SET PROBLEM — Count the lines in the entries below that contain the string "agent", treating uppercase and lowercase as different, and reply with only that number.
═══ DATA ROWS ═══
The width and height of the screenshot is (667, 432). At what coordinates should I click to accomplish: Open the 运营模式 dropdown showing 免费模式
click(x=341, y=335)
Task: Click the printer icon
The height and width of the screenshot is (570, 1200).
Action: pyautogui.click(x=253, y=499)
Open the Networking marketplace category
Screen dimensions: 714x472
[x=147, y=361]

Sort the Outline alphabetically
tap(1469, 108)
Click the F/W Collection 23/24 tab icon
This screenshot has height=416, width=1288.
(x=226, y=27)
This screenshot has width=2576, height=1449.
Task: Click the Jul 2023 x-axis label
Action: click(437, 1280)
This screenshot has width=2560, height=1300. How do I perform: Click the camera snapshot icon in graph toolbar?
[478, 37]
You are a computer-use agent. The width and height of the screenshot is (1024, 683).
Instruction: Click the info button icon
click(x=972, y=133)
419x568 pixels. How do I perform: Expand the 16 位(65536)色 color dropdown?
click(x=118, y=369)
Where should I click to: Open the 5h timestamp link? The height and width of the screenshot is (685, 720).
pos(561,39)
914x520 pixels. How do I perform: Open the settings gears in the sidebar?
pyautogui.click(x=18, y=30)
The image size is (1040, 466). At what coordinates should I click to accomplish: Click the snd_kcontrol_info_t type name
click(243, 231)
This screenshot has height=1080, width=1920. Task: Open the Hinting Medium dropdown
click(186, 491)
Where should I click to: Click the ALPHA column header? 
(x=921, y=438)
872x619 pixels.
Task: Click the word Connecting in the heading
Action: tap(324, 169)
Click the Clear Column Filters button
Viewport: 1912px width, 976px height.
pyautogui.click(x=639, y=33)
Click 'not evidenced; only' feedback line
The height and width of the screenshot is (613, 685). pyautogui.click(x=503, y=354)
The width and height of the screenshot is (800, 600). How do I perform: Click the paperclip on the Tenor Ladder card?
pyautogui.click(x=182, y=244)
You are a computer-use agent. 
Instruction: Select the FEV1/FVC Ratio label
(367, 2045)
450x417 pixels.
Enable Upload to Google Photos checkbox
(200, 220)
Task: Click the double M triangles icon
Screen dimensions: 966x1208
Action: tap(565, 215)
═══
REPLY — 2